Requirement: Stop after the line containing "IoTプロジェクトをパートナーと始める (48, 2523)"; retype every line of the data before it exactly, starting from the first.

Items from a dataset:
* * * *

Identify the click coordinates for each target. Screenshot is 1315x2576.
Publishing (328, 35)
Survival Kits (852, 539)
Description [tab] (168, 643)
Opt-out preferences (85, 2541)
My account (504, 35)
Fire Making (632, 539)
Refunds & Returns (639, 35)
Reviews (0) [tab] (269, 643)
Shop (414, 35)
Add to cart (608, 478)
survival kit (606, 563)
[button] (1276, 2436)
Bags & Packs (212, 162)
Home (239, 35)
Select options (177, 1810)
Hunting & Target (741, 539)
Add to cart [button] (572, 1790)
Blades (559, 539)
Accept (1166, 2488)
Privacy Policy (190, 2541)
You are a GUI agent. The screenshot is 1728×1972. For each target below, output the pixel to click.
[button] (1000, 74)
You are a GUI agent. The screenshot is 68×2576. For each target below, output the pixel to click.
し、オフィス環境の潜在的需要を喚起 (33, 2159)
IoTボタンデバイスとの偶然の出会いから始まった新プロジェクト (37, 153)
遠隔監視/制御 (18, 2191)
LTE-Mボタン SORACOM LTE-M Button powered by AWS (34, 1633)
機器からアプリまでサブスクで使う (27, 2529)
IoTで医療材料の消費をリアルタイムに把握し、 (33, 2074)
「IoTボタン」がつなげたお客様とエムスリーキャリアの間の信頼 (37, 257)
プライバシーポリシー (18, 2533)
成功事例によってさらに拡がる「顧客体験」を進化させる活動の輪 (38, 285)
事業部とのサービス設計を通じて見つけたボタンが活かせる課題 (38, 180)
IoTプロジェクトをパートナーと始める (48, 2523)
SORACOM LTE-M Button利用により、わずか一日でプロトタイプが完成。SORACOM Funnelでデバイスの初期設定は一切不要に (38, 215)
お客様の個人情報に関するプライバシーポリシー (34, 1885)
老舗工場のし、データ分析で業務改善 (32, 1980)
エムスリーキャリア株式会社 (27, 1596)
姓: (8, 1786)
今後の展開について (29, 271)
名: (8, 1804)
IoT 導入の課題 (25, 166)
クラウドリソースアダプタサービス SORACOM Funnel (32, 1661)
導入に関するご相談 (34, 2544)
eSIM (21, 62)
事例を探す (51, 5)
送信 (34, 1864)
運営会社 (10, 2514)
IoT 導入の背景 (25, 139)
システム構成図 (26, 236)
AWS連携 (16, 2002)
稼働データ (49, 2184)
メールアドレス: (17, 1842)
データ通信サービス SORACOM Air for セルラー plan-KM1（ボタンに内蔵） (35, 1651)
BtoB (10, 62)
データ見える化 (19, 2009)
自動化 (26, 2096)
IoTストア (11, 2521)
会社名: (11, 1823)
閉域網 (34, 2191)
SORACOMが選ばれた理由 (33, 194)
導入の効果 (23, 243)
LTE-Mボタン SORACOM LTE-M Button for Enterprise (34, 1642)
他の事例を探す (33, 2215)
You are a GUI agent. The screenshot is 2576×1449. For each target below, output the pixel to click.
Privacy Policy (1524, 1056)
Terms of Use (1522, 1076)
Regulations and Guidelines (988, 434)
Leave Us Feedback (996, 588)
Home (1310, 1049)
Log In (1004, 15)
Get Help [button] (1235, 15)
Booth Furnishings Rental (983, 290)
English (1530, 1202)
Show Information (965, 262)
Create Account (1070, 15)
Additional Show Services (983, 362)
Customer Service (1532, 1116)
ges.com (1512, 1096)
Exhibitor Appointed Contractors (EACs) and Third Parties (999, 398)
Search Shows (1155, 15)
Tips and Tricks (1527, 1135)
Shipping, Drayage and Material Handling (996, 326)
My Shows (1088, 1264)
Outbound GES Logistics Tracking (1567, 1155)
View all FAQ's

* * * *

Solution to this problem:
Identify the click coordinates for each target. Screenshot is 1315x2576.
Publishing (328, 35)
Survival Kits (852, 539)
Description [tab] (168, 643)
Opt-out preferences (85, 2541)
My account (504, 35)
Fire Making (632, 539)
Refunds & Returns (639, 35)
Reviews (0) [tab] (269, 643)
Shop (414, 35)
Add to cart (608, 478)
survival kit (606, 563)
[button] (1276, 2436)
Bags & Packs (212, 162)
Home (239, 35)
Select options (177, 1810)
Hunting & Target (741, 539)
Add to cart [button] (572, 1790)
Blades (559, 539)
Accept (1166, 2488)
Privacy Policy (190, 2541)
You are a GUI agent. The screenshot is 1728×1972. For each target below, output the pixel to click.
[button] (1000, 74)
You are a GUI agent. The screenshot is 68×2576. For each target below, output the pixel to click.
し、オフィス環境の潜在的需要を喚起 (33, 2159)
IoTボタンデバイスとの偶然の出会いから始まった新プロジェクト (37, 153)
遠隔監視/制御 (18, 2191)
LTE-Mボタン SORACOM LTE-M Button powered by AWS (34, 1633)
機器からアプリまでサブスクで使う (27, 2529)
IoTで医療材料の消費をリアルタイムに把握し、 (33, 2074)
「IoTボタン」がつなげたお客様とエムスリーキャリアの間の信頼 (37, 257)
プライバシーポリシー (18, 2533)
成功事例によってさらに拡がる「顧客体験」を進化させる活動の輪 (38, 285)
事業部とのサービス設計を通じて見つけたボタンが活かせる課題 (38, 180)
IoTプロジェクトをパートナーと始める (48, 2523)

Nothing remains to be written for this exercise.